J.1.4 アナキストは何故社会闘争を一般化しようとするのか?

 基本的に、連帯を奨励し促すためにそうする。このことが、アナキスト社会を創造するために必要な階級意識を創り、今この場での闘争に勝利するための「正にその」鍵なのだ。その最も単純な場合、様々な闘争を一般化することは、それらの闘争に勝利する機会を増やすことを意味する。例えば、ある職業やある仕事場だけがストライキを行って、その他は平常通り仕事を続けているというストライキを例にとってみよう。

『現在の労働者組織の形態がどれほど馬鹿げていて効率の悪いものであるか考えてみよ。そこでは、ある職業がストライキを行っている時に、同じ産業の別部門は仕事をし続けているのだ。

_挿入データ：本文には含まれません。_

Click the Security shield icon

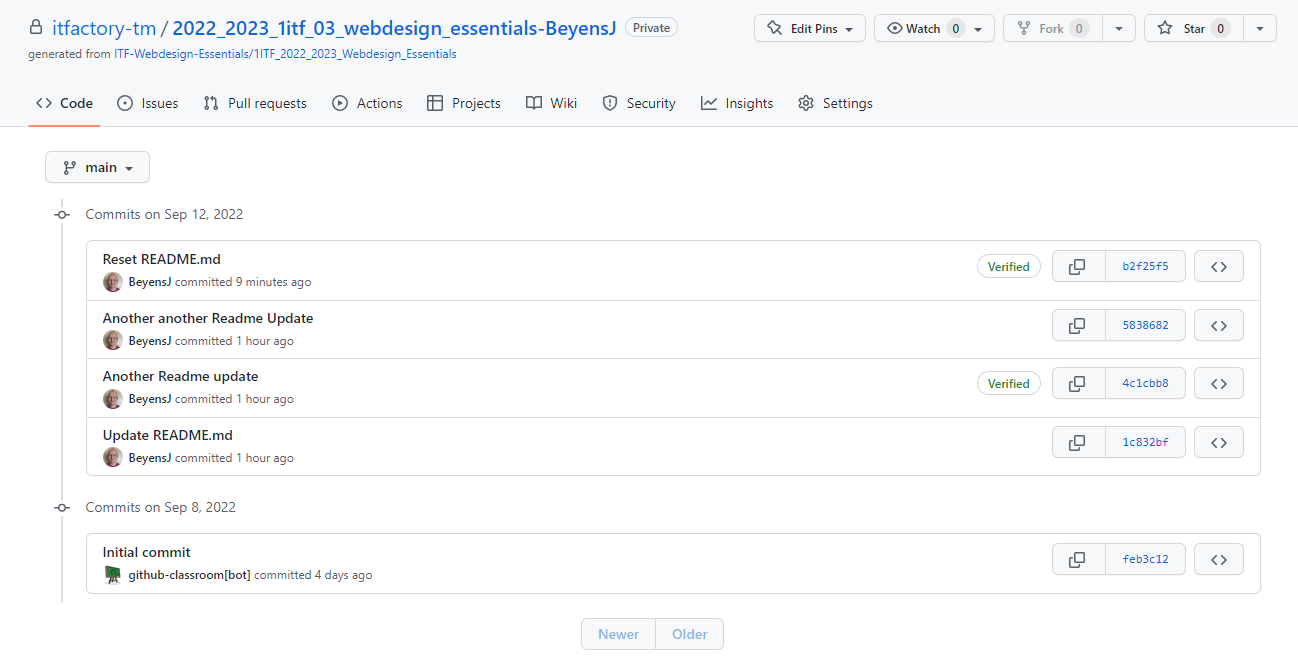609,103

例えば、ニューヨークの路面電車で働いている人達が仕事を止めた時に、地下鉄労働者やタクシーの運転手や乗り合いバスの運転手が仕事を続けている、というのは馬鹿げてはいないだろうか?(中略)そこで、君が(ボスの)服従を勝ち取ることができるのは、君自身で決め、君の組合が強力で、君自身が充分に計画を練り、ボスがその工場を君の意思に反して動かすことなどできないようなやり方で君が結束している時にだけである、ということは明らかだ。(中略) しかし、雇用主は普通(中略)様々な場所に製作所や鉱山を持っている何か(中略)大きな企業なのである。もしストライキのためペンシルバニア州で(中略)機械が動かないのなら、(中略)(どこか別な場所で)生産を続け(中略)生産を増大することで、その損失を補おうとするだろう。(中略)このようにして企業は(中略)ストライキを打破するのだ。』(アレキサンダー=バークマン著、「アナキズムのABC」、53ページ〜54ページ)

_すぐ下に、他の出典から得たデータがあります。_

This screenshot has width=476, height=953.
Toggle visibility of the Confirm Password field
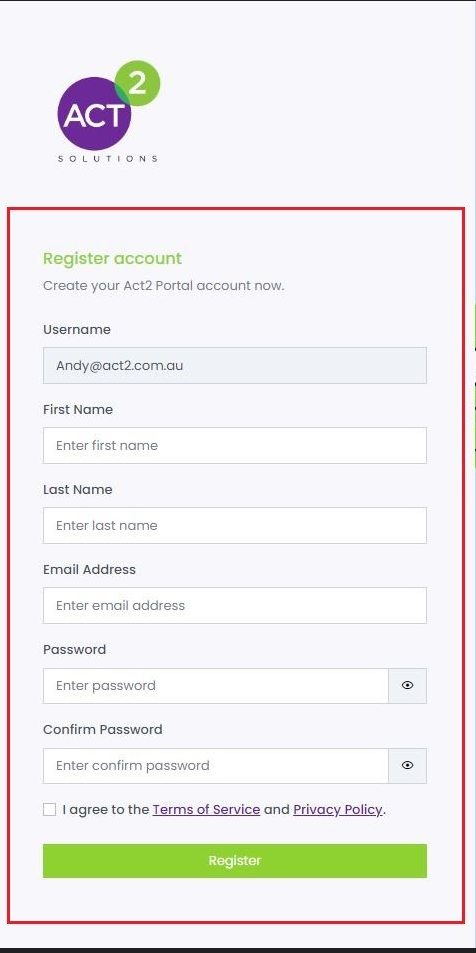407,766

 一つの組合で全労働者を組織する(結局、彼等労働者のボスは同じなのだ)ことで、その組合はそれぞれの職種が持つ権限を非常に大きくする。ボスが数名の労働者を取り代えるのはた易いだろうが、仕事場全体をそうするのは非常に難しいであろう。同じ産業の全労働者を組織化することで、それぞれの仕事場の持つ権限はそれに対応して大きくなる。仕事場外にもこの例を広げてみれば、様々な団体がお互いに相互支援し合うことで、それぞれの団体がその闘争に勝利する機会が増加することは目に見えている。

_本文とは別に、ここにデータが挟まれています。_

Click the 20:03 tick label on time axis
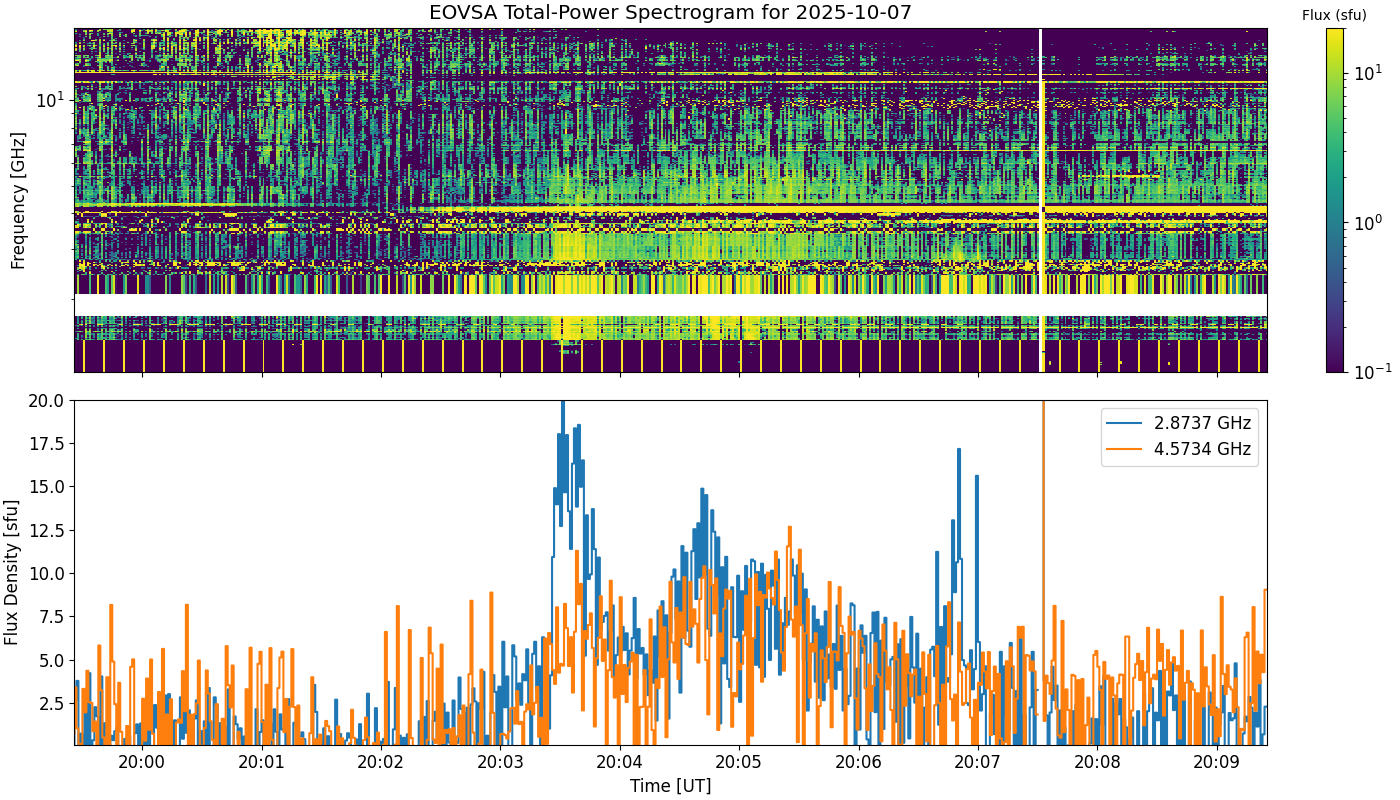 500,761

 世界産業労働者(IWW)が述べているように、『一人の怪我は、皆の怪我なのだ。』闘争を一般化することによって、相互支援と相互扶助の実践によって、自身の権利のため、不公正に反対するために戦っている時に、自分は孤立しているのでもなければ、独りぼっちなのでもないことを確実にできるのである。お互いに支援しあわなければ、諸団体は一つ一つ狙い討ちされてしまい、システムとの葛藤に入った時には、支援してくれる人は誰もおらず、負けてしまうことになるであろう。

 だから、アナキストの観点では、様々な闘争を一まとめに一般化することの最も良い点は、それが階級意識の増大と同時に連帯性と責任の精神の増加を導くことなのである。なぜなら、共に活動し連帯を示すことで、参画している人々が自分達の共通の関心事を理解し、闘争は「この」不公正や「あの」ボスに対するものではなく、「全ての」不公正と「全ての」ボスに対するものなのだ、ということを分かるようになるからである。

 この意味での社会意識と連帯性の増加は、1930年代のスペインにおけるCNTの経験から見てとることができる。CNTは一定地域における全労働者を一つの巨大組合に組織化した。それぞれの仕事場は組合の一支部であり、特定地域の連合に皆参加していた。その結果は以下の通りであった。

 『地理的地域に基づいた(CNT諸組合の)組織連係は、一地域の全労働者を団結させ、企業的(つまり、産業的)連帯性を遥かに越えた労働者階級の連帯性を扇動したのだった。』(J=ロメロ=マウラ著、「スペインの事例」、今日のアナキズム、D=アプター・J=ジョール(共編)、75ページ)

 このことはイタリアとフランスにおけるサンジカリスト組合の経験からも同様に見て取れよう。また、こうした地域諸連合の構造は、仕事場をそれが実際に属している地域社会の中に置いているのである(特に、社会的アナキストが支持している共同体の概念が現実のものとなる場合に)。

 同時に、諸闘争を共に団結させることで、「単一争点」など実際にはないのだ、ということも分かるようになる。様々な諸問題は全て連結し合っているのだ。例えば、生態系の諸問題は単にそれだけで存在しているのではなく、政治的経済的基盤を持っており、経済的搾取が環境にまで及んでいるのである。相互連結している諸闘争とは、ある闘争は資本主義の搾取と抑圧に抵抗する他の闘争と関連していると見なすことができる、という意味である。例えば、環境において進行していることは、人間社会内での支配と不平等が引き起す諸問題に直結している。公害は、企業が市場で生き残り、利潤を増加させようとして行う経費削減と直結しているものだ。同様に、性差別主義や民族差別主義に対する闘争は、全形態のヒエラルキー・搾取・抑圧に対するより大きな闘争の一部として考えることができる。このように、諸闘争の統合は、闘争に勝利するという意味での諸利益を遥かに越えた重要な教育効果を持っているのである。